During the video/ telehealth session, the HealthCall application brings up a screening prompt, guiding paramedics to ask patients questions and enter data into the system, which can then be reported to local and state health departments. Remote screening involves:

  • Asking patients about their symptoms and energy levels;
  • Asking about their recent travel, such as being on a cruise ship, and their methods of personal transportation;
  • Asking patients about comorbid risk factors, such as asking whether the patient has the chronic obstructive pulmonary disease (COPD) or other lung conditions;
  • Advising patients on the best course of action for those who present at risk.

If patients are at risk or advised to self-quarantine, the HealthCall COVID-19 application prompts paramedics/ providers to enroll that patient in an automated ongoing monitoring program to track changes in symptoms and provide more proactive care if additional medical attention is needed.

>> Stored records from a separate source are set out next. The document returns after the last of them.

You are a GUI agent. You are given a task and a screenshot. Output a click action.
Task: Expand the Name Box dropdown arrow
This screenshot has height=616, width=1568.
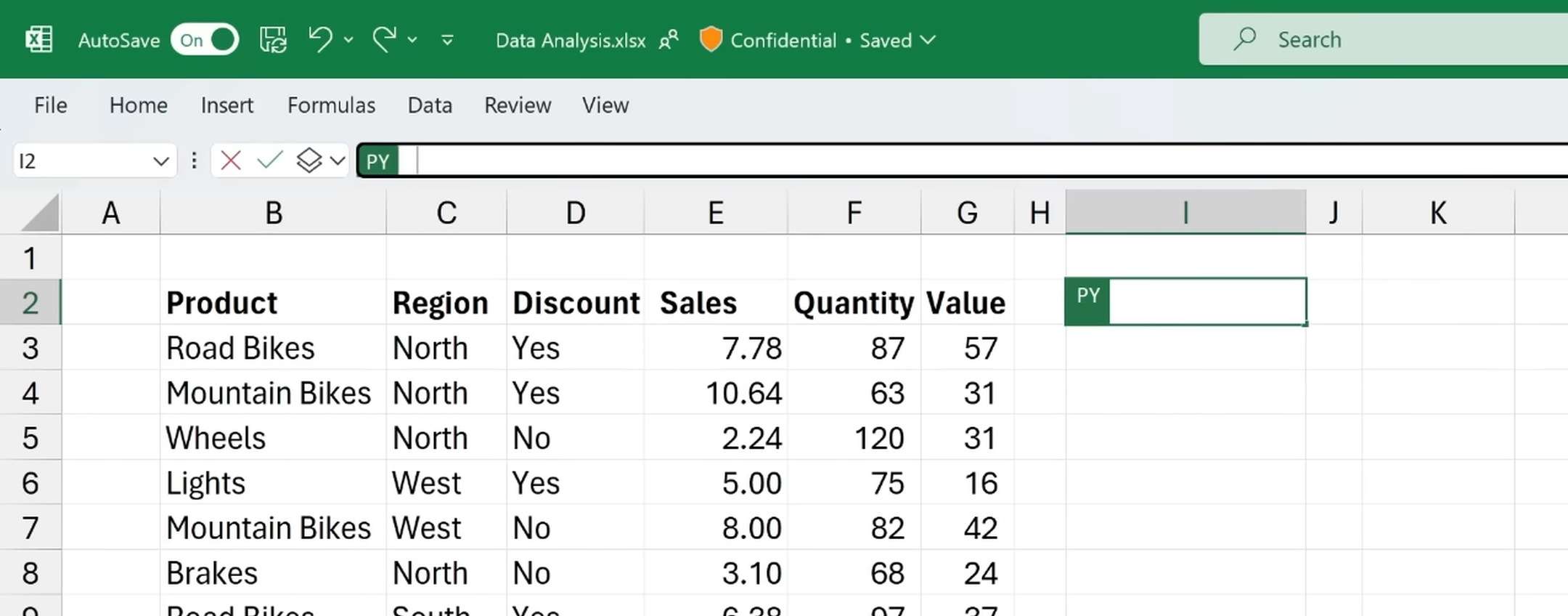(x=161, y=161)
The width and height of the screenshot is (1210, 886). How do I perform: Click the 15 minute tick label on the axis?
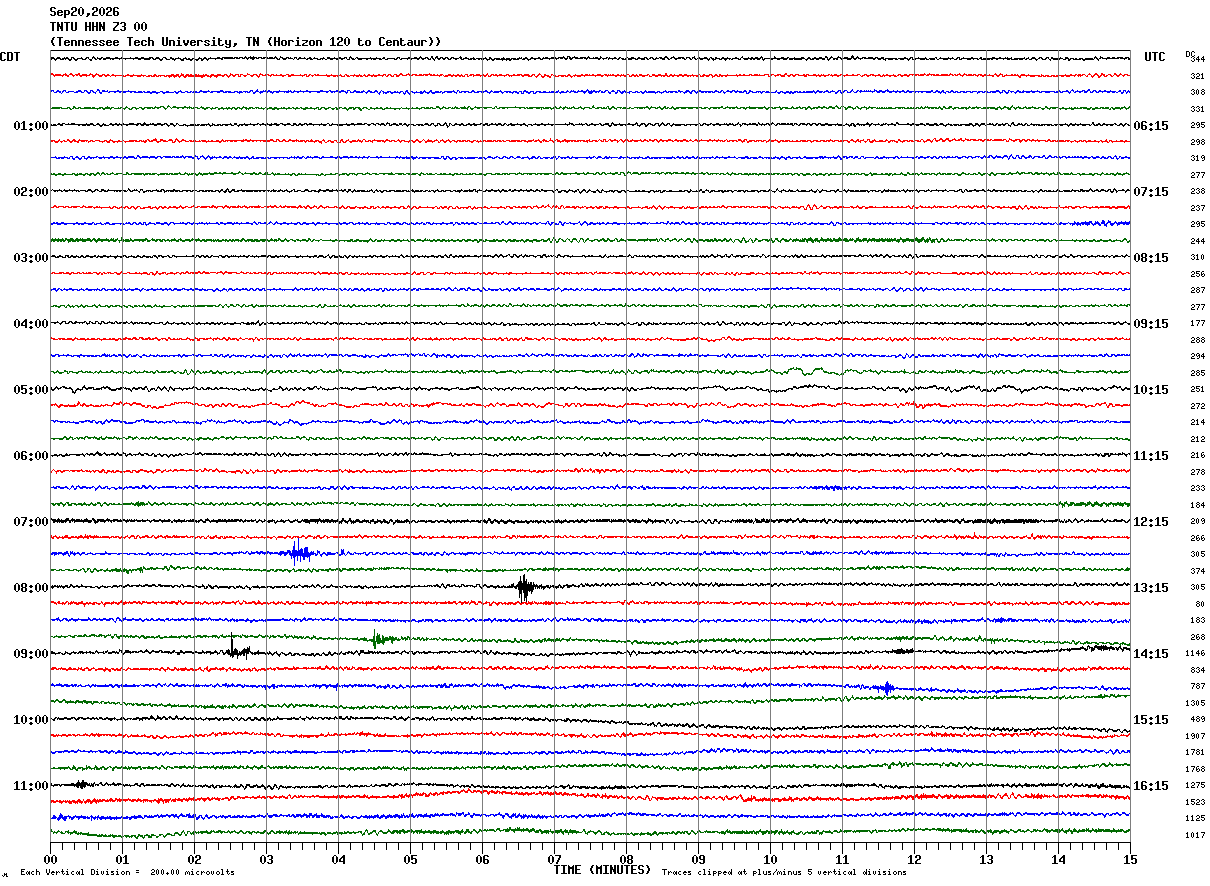pos(1130,860)
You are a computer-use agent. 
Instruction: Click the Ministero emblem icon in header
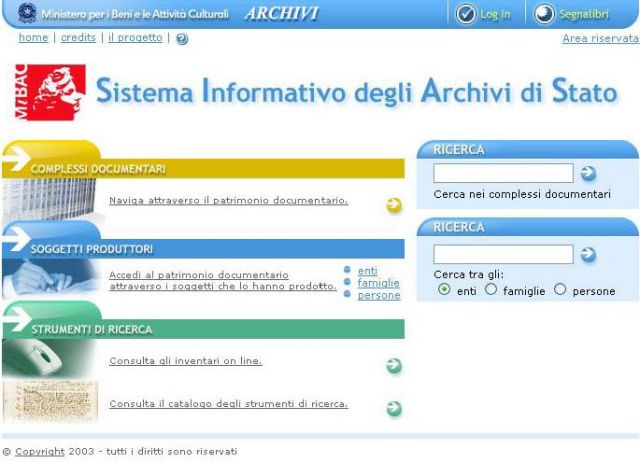point(27,14)
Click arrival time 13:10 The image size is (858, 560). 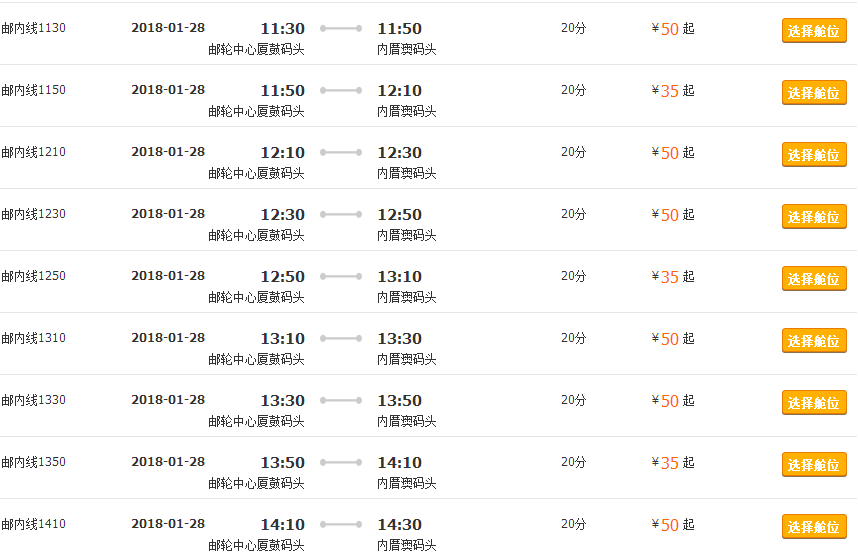click(399, 276)
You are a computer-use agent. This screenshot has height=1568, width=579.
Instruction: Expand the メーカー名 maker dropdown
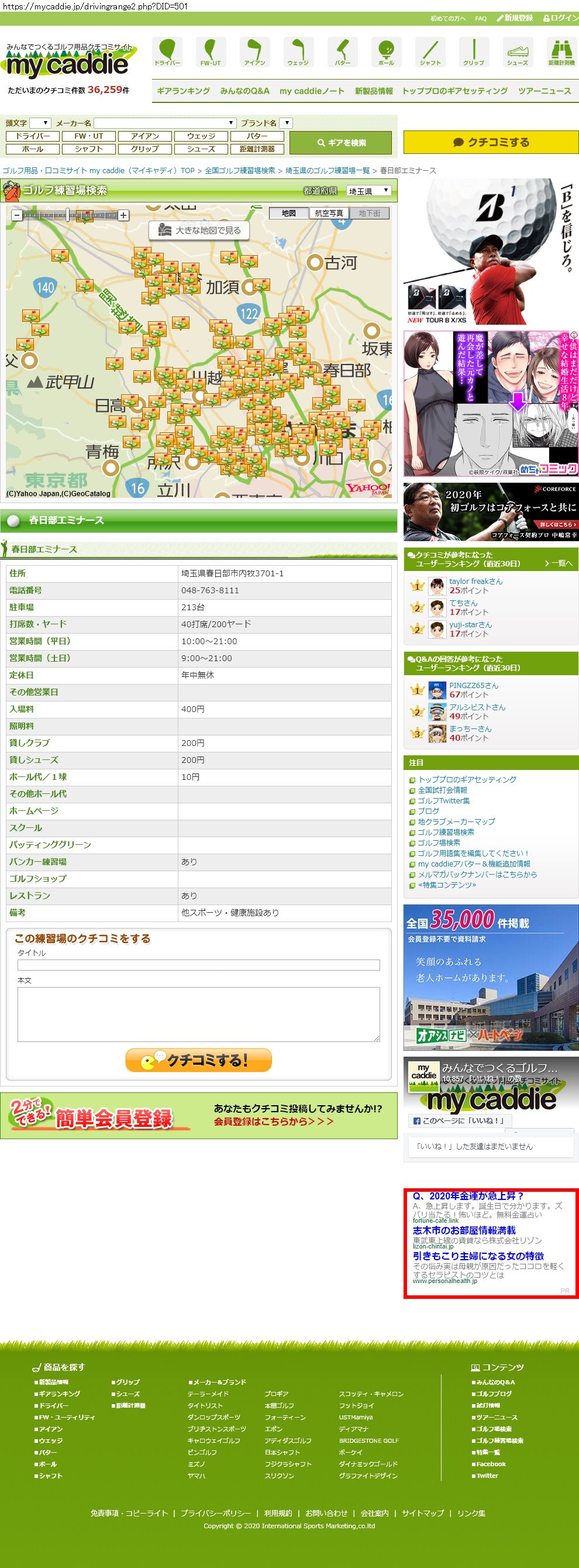pyautogui.click(x=165, y=123)
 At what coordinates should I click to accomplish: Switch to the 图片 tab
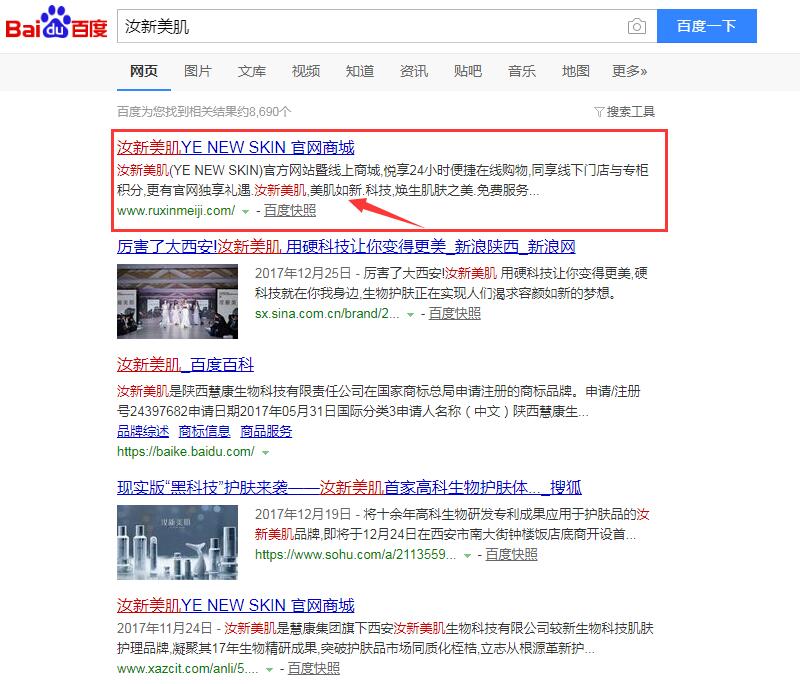point(197,72)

“Telehealth screening greatly reduces the demand on 911 systems and frees up resources for more critical patients,” said Daniel Hayes, founder, and chief executive officer of HealthCall. “Our goal is to minimize exposure and maximize resources during this difficult time. This new application improves patient safety because it’s easier for them to be assessed in their homes, and if they are sick with COVID-19, we don’t want them adding to exposure. Remote screening can reduce health care costs, meaning people aren’t unnecessarily going to hospital emergency rooms, which are already deeply affected by this current outbreak.”

In support of telehealth screening, the U.S. House of Representatives’ $8.3 billion package, passed on March 4, included almost $500 million to expand the use of telehealth. Additionally, on March 13, the President of the United States declared a National Emergency and took action to remove legal constraints on the use of telehealth to foster greater adoption and ensure reimbursement.